======== Records supplied ========

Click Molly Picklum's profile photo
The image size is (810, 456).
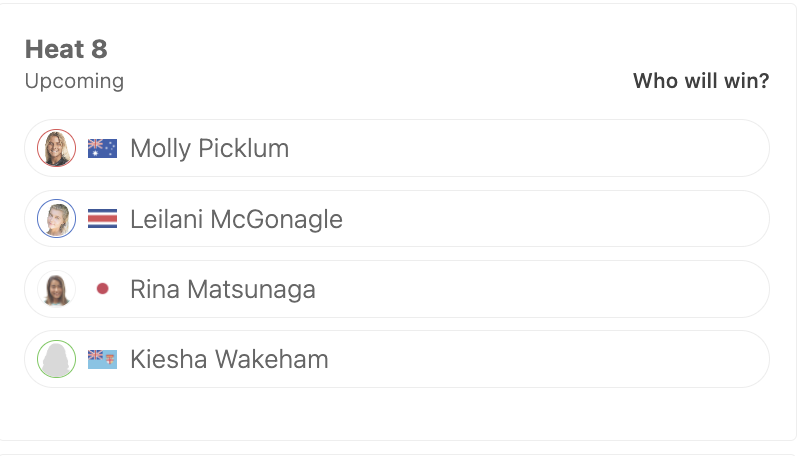point(56,148)
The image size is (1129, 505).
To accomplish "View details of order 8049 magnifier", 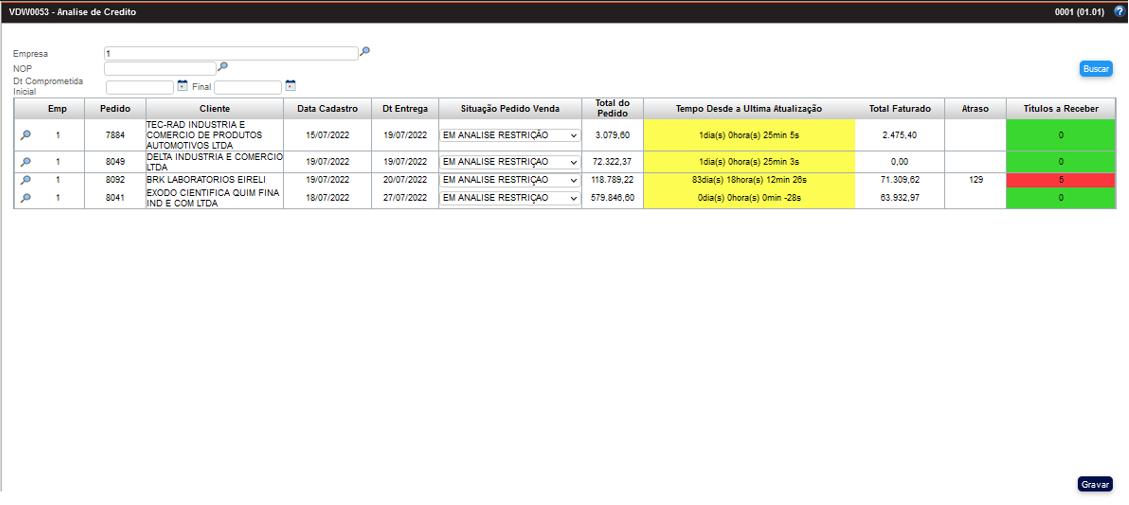I will coord(26,161).
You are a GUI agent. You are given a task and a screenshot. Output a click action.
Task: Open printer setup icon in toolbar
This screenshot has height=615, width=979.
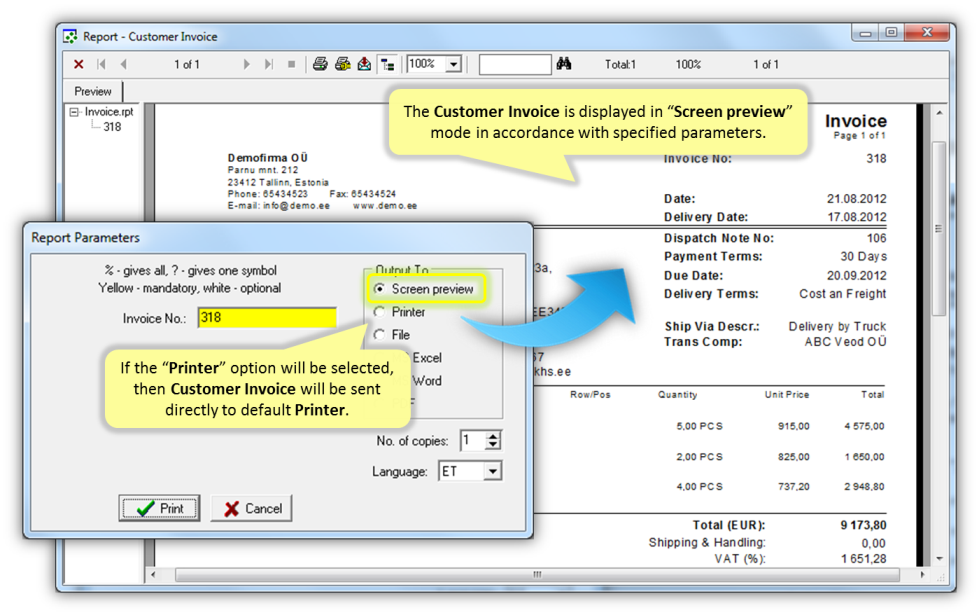click(343, 64)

========

● Exercise prompt:
All that belongs in the answer is the lines from the line with "You are a GUI" through the closing line of the entries, inclusive, transcribed exactly and free of pictures.

● Solution for this problem:
You are a GUI agent. You are given a task and a screenshot. Output a click action.
Task: Open printer setup icon in toolbar
This screenshot has height=615, width=979.
click(343, 64)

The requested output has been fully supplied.